A team of scientists in Birmingham is using gene therapy to target cells and treat inherited disorders and killer diseases.
Gene therapy is a new therapeutic approach that offers great promise for several important diseases - including inherited disorders such as cystic fibrosis and muscular dystrophy, and diseases such as cancer and heart disease.
However, realising the potential of the approach is more difficult than originally envisaged, and the success of even sophisticated molecular approaches is limited by inadequate systems for delivery of therapeutic genes.
A particular limitation is that existing vectors are not suitable for targeting following intravenous administration, and hence cannot deliver therapeutic genes to target cells, such as metastatic cancer, that are spread around the body.
Studies at the CRC Institute for Cancer Studies at Birmingham University are focused on resolving this problem, combining biology and polymer chemistry in developing a new generation of vectors for targeted gene delivery. A new technology, based on modification of the surface of gene-therapy vectors using hydrophilic polymers, enables production of vectors with properties tailored for specific biological requirements.
This approach should lead to significant improvements in safety by decreasing unnecessary provocation of the patient's immune system, and by enabling the vectors to gain access to sites of disease.
Linking antibodies to the surface of the polymer-coated vectors allows them to discriminate between diseased and normal cells. This will improve the activity of gene therapy at reduced doses.
A new company, Hybrid Systems Ltd, has been incorporated to manage development of the technology towards clinical application. This development has been assisted by Birmingham Research and Development Ltd, the commercial arm of the University of Birmingham, and the Mercia Fund, established under the University Challenge scheme.

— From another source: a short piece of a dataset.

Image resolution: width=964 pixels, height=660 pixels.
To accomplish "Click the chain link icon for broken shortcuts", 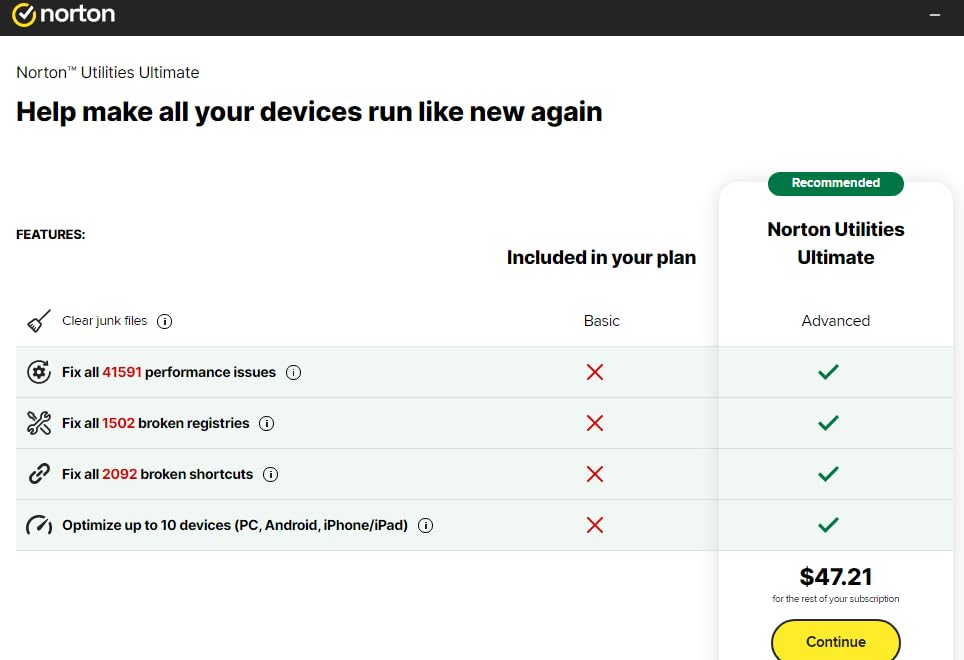I will pos(38,474).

Hybrid Systems's lead technology is based on polymer-coated adenovirus (pc-adeno-virus), where the polymer forms a hydrated shell around the surface of the virus. This is a concept known as steric stabilisation and offers physical protection of the virus from binding antibodies and proteins, while simultaneously preventing the virus from recognising and binding to the receptors it normally uses for pathogenic infection.
It is the inability to regulate interaction of the adenovirus with the patient's cells and immune system that has led to unacceptable side-effects in early US clinical trials using normal adenovirus. An intrinsic property of the polymer allows linkage of targeting agents to discriminate diseased cells from healthy ones.
Targeting will be facilitated by recent developments in identification of vascular addressins; these "natural post-codes" are displayed on the inside of blood capillaries and can be used to identify and target capillaries serving specific organs and tissues. This non-genetic strategy for re-targeting has two main advantages: first, the presence of the polymer coating permits evasion of anti-adenovirus antibodies, which are present in the bloodstream of most gene-therapy patients, and second, the strategy does not compromise safety as the modified properties cannot be passed on to future generations of virus.
The design of pc-adenovirus incorporates requirements stipulated by clinicians who have experience of the limitations with current gene-therapy vectors. The straightforward formulation procedure is compatible with scale-up production, and further benefits of the polymer coat should contribute towards successful clinical development.
Len Seymour is head of the gene delivery group, CRC Institute for Cancer Studies, Birmingham University.